At this point, at 10:46 I tweeted: “Measured move for RIMM short is around 45.90” which I got from taking the high and low of the day, and extending that down from the high set at (I).  (Yet another ABC wave application…)  I thought it would be a stretch on what would probably be a quiet pre-holiday day, but also thought that gap fill could provide a good tailwind for the trade so it was worth a shot.

how the trade developed

So here you can see the rest of the day.  I shorted (J), held most of that the entire day, and also added smaller positions at the other arrows.  The last trade was a short out of a very small consolidation (another pullback pattern) as the afternoon support was broken.  The low of the day was 45.97, a few cents short of the target I tweeted in the morning, but that’s close enough for that kind of target.

This is certainly One Good Trade from a technical perspective and, though it is not common to have all of these supporting factors, the pullback trade is One Good Trade you can make over and over again.

Follow me on twitter (AdamG_SMB) as I will try to tweet information on developing market structure and plays like this through the trading day.

6 Comments on “Decoding Pullbacks: A Case Study in RIMM Post-Earnings (9/17/10)”

  1. Great post on illustrating what developing traders try to do intuitively but can not seem to put a thought process behind.
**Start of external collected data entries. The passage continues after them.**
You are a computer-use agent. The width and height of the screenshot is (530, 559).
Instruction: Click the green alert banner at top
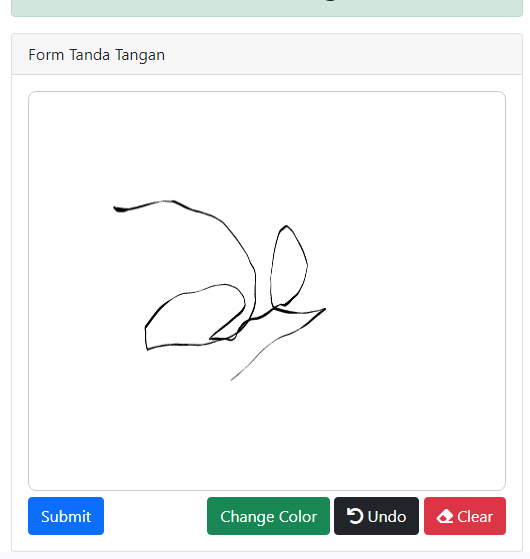pos(267,8)
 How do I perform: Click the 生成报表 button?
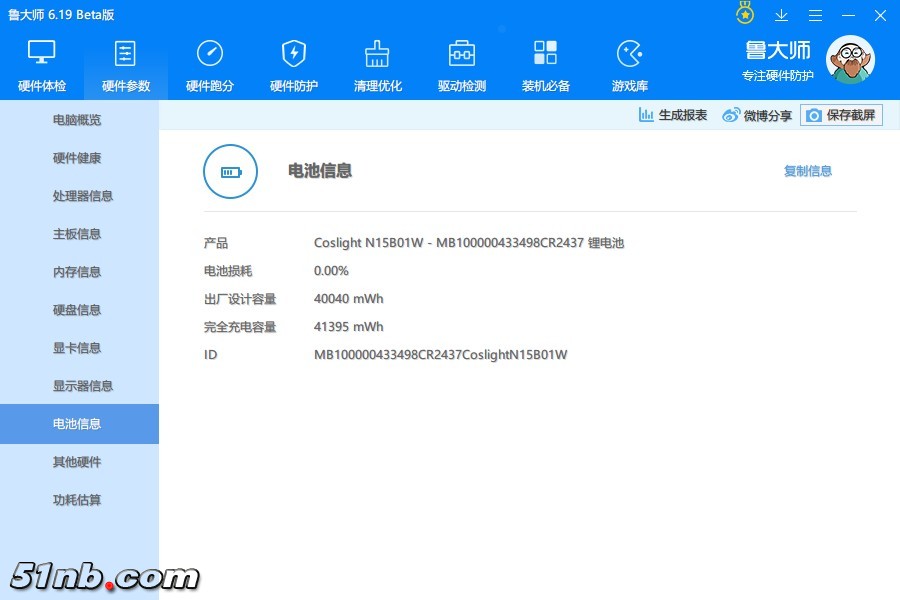pos(673,115)
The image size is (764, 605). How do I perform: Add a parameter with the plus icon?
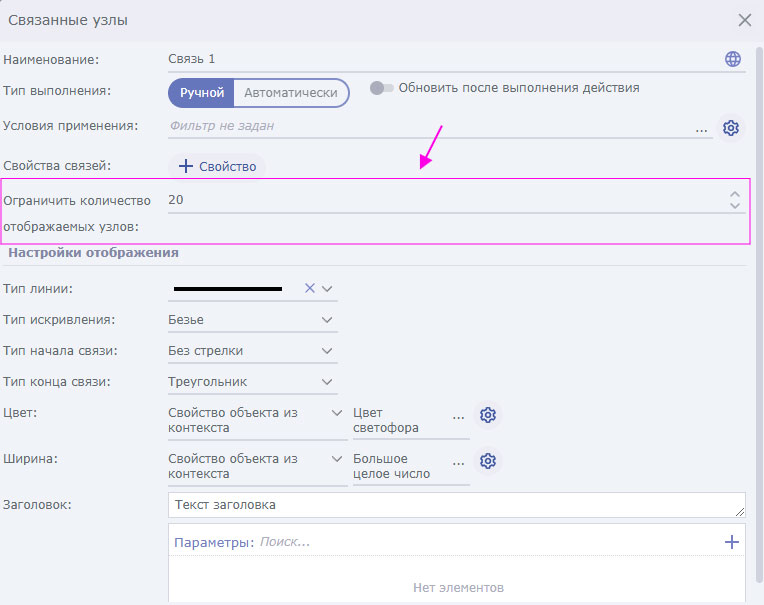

    One question I do have is how would you deal with spikes above J? I think you would often find yourself in this position in NASDAQ stocks. Your thought process on exiting it or being temporarily red in the trade would be much appreciated.

  2. Thanks Eric.

    A) I don’t really see that NASDAQ stocks trade all that differently than listed stocks. (or, from a technical basis, futures, forex or commodities…)
    B) I would have been stopped out. put on the trade, put your stop in the right place, manage the trade, repeat. If stopped out on an obvious spike I might re-establish, but that costs me money on balance. Your job is not to be in the trade, it’s to trade the pattern. Keep it simple.

  3. An interesting post… RIM was set up to fail by the time it opened… your analysis demonstrates this well, despite the bullish optimism shown by some investors.

  4. I’m very focused on keeping it simple and making layups on a daily basis. If the pullback trade is the OGT we should be making all the time, then we should be focused on looking for stocks that are likely to give us these pullbacks.

    Right now the criteria I’m using is:
    -In play due to news
    -Gap up or down (which gives us the out of balance condition that will move the stock)

    Any other ideas?

  5. Eric:

    Be careful with gaps. yes they are often a great setup but sometimes there can be a good gap and then the stock just sits at “THE PRICE” it finds… kind of triangles and consolidates for the rest of the day and doesnt move until the next day really. I thought this actually might have been what was going on with RIMM that day… lots of people on the desk got flat in the middle of the day and I really don’t think that was a mistake. I was holding mostly because of my opinion on what the overall market might do.

    Pullbacks happen in pretty much every stock every day. It’s much more important to understand all the nuances of the pattern that to have selection criteria for pullback stocks. If it’s trending, there will be pullbacks, and most reasonably in play stocks trend at some point in the day. The key is really understanding the pattern.

  6. Thanks Adam, great insights. Will be thinking about this tonight in preparation for this week.